The company's forward progress in developing antidotes to chronic diseases has not particularly fueled surges in the financial realm. On June 21, 2012, Bank of America Merrill Lynch reiterated its neutral rating for Bristol-Myers Squibb. Bank of America (BAC) noted the promise and progress of the two previously mentioned drugs but wanted to see how the market responds before it changes any official opinion. Furthermore, Bristol-Myers Squibb has a relatively high multiple relative to its competitors in the same market. The company did note that it is increasing its PO to $36, up from $34.
Dividends matter for big pharma, and analysts are eyeing Bristol-Myers and competitor Abbott Laboratories with scrutiny. Abbott, consistently one of the strongest and most powerful companies in the pharmaceutical industry, has had dividends lower than the industry average (currently $0.51/$3.16). Bristol-Myers' dividend is even lower, hovering around $0.34/$3.79. Abbott consistently outperforms, however, and with an anticipated company split in the future, shareholders are in a good place at a good time. This will increase its dividend and may leave Bristol-Myers in the dust in some investors' portfolios.

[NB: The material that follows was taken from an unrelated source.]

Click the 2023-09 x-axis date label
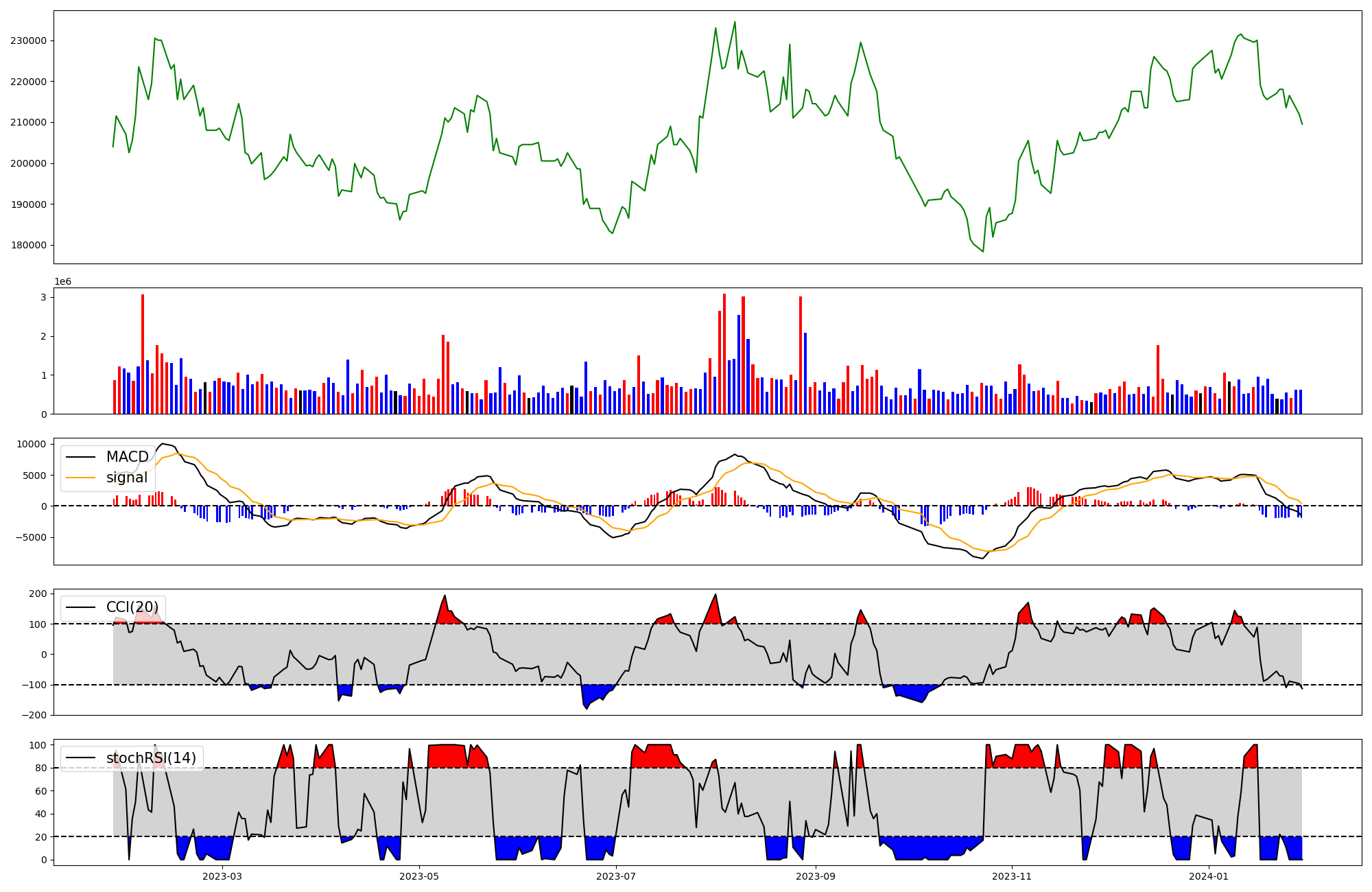1372x892 pixels. point(816,876)
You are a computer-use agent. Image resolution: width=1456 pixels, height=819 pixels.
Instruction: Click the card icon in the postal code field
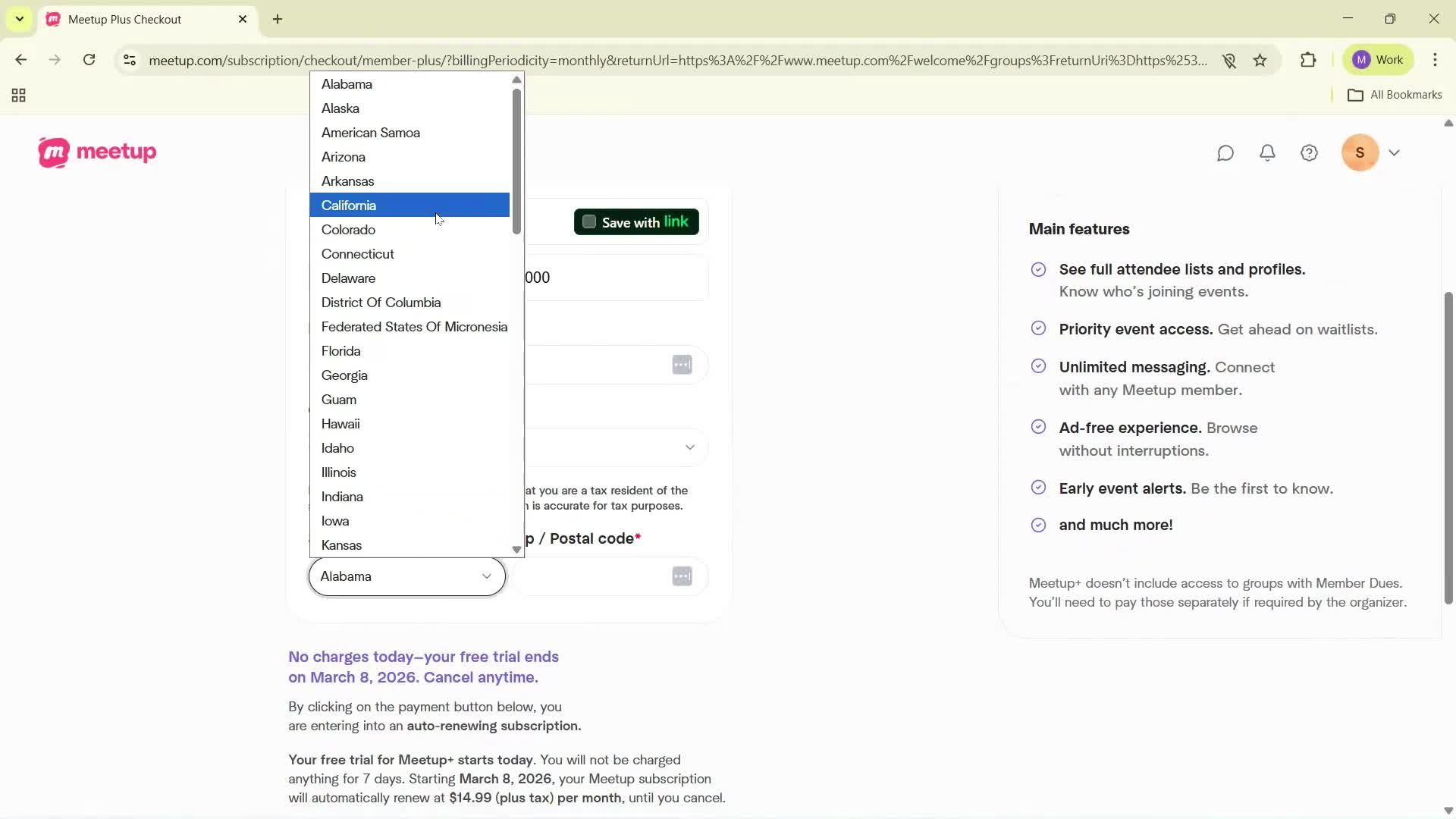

There's big competition in big pharma right now. With GlaxoSmithKline dealing with a public image nightmare and a hefty $3 billion fine, all the other players are stepping up their game and fighting in the ring. Bristol-Myers Squibb and its competitors are all involved in strong research with great potential. Bristol-Myers Squibb is an attractive stock right at its current price around $35, and it will be worthwhile to follow its progress to see what's next.
Disclosure: I have no positions in any stocks mentioned, and no plans to initiate any positions within the next 72 hours.